- _TASK INSTRUCTIONS_:
Quote the entries below from the start through the line containing "[1368, 261]", keeping every character as it stands. Leave the pictures out of your answer.

Dataset records
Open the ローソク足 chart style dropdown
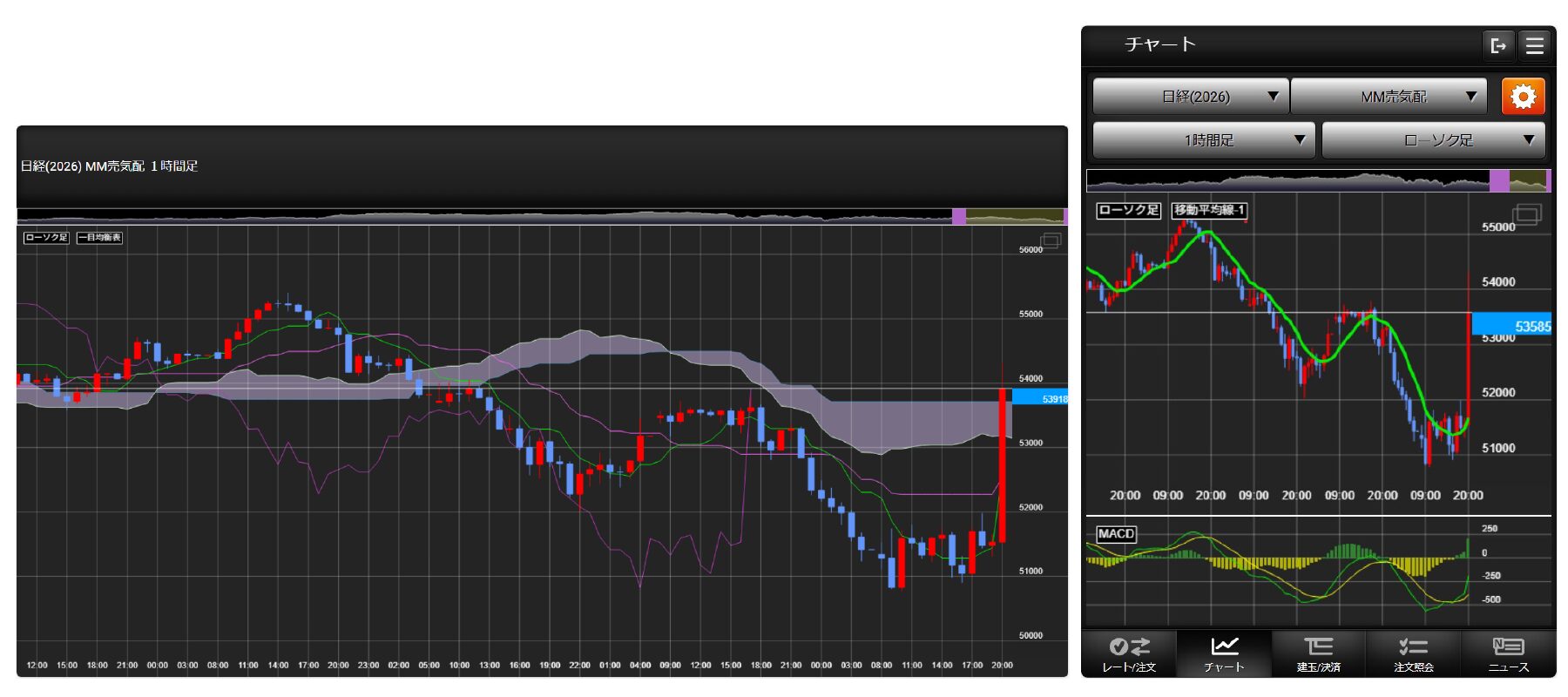 (1433, 139)
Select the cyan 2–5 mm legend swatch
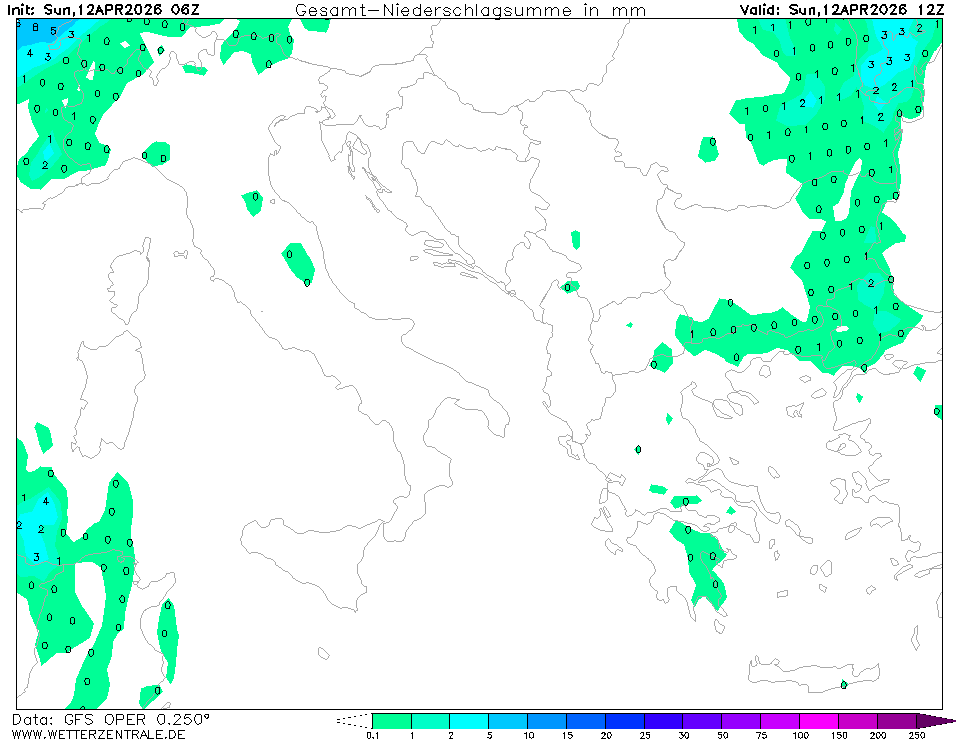The height and width of the screenshot is (741, 959). coord(469,720)
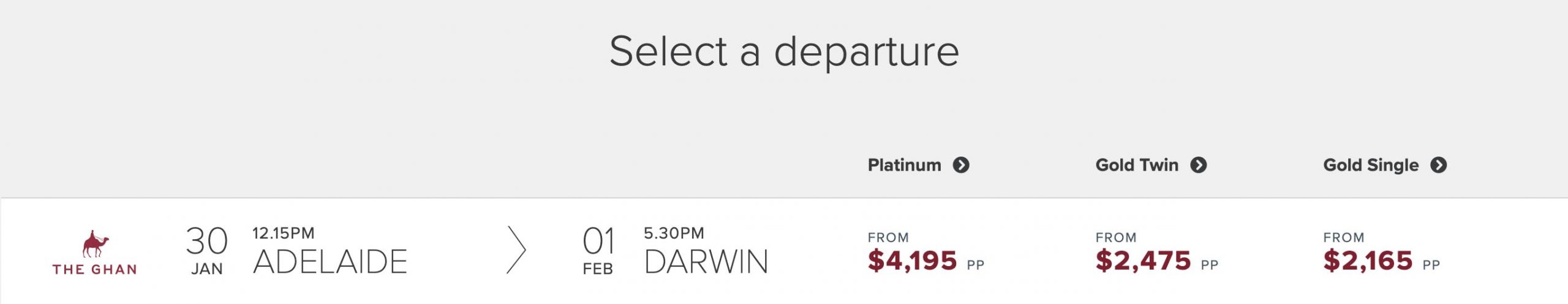Pick the Gold Single fare of $2,165

[1368, 261]
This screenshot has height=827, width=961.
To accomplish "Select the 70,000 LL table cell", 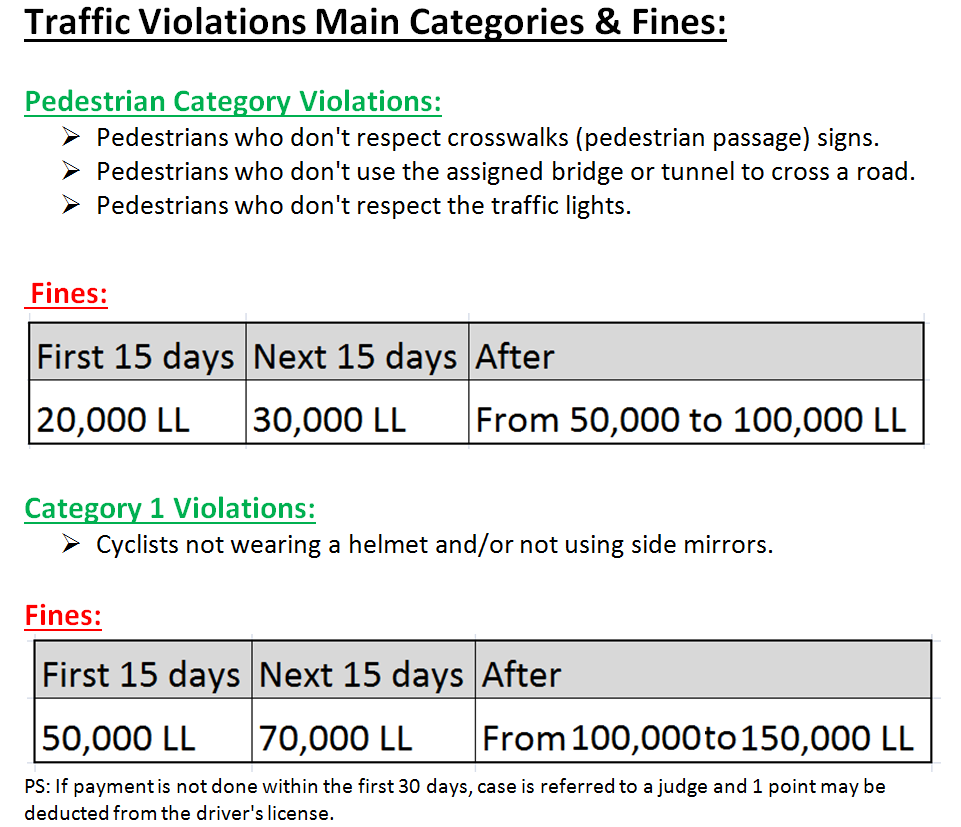I will (x=336, y=738).
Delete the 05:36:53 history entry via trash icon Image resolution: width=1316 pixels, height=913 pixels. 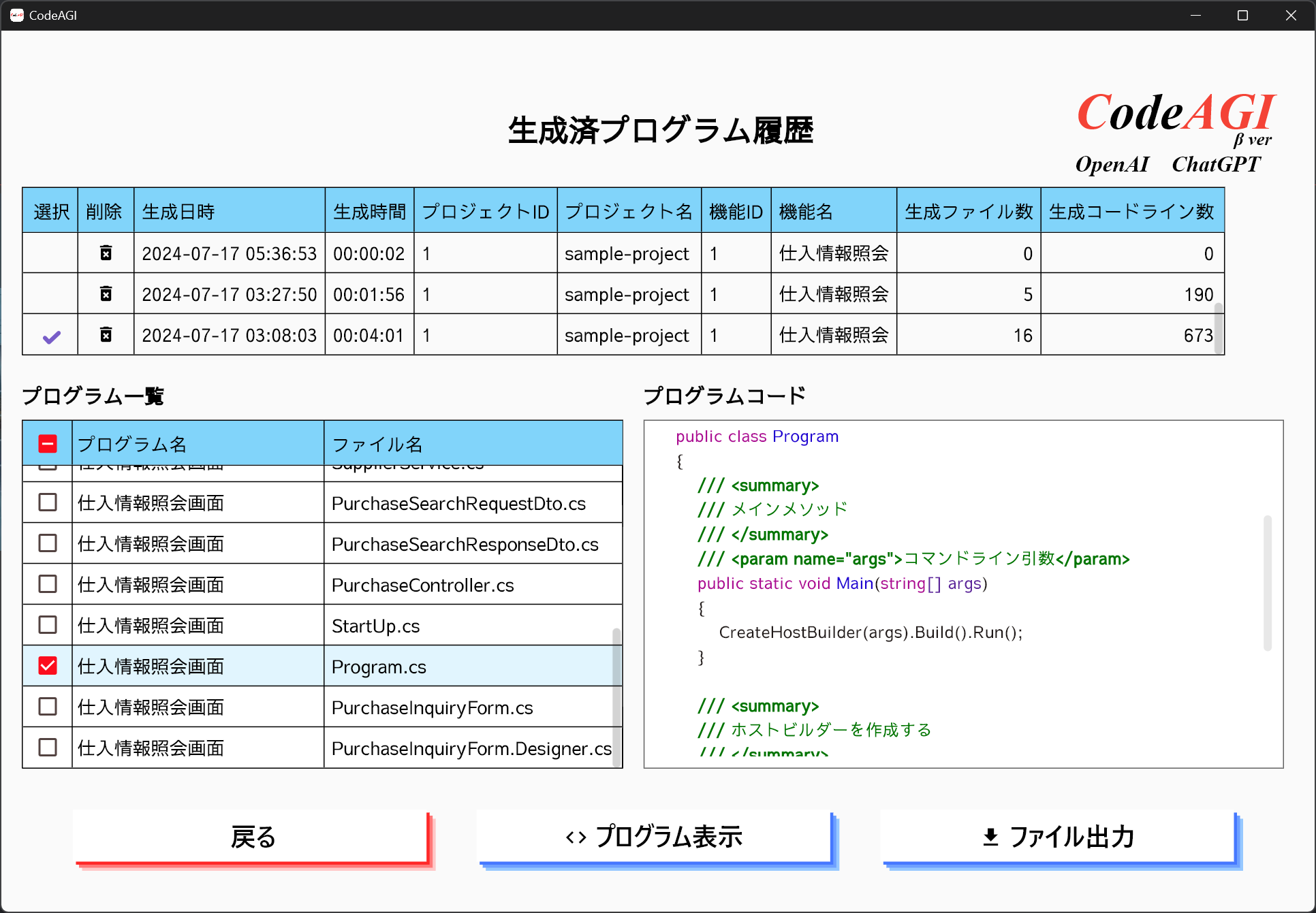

- _OUTPUT OF THE TASK_:
Open the ローソク足 chart style dropdown
 (1433, 139)
Select the cyan 2–5 mm legend swatch
The height and width of the screenshot is (741, 959). coord(469,720)
Pick the Gold Single fare of $2,165

[1368, 261]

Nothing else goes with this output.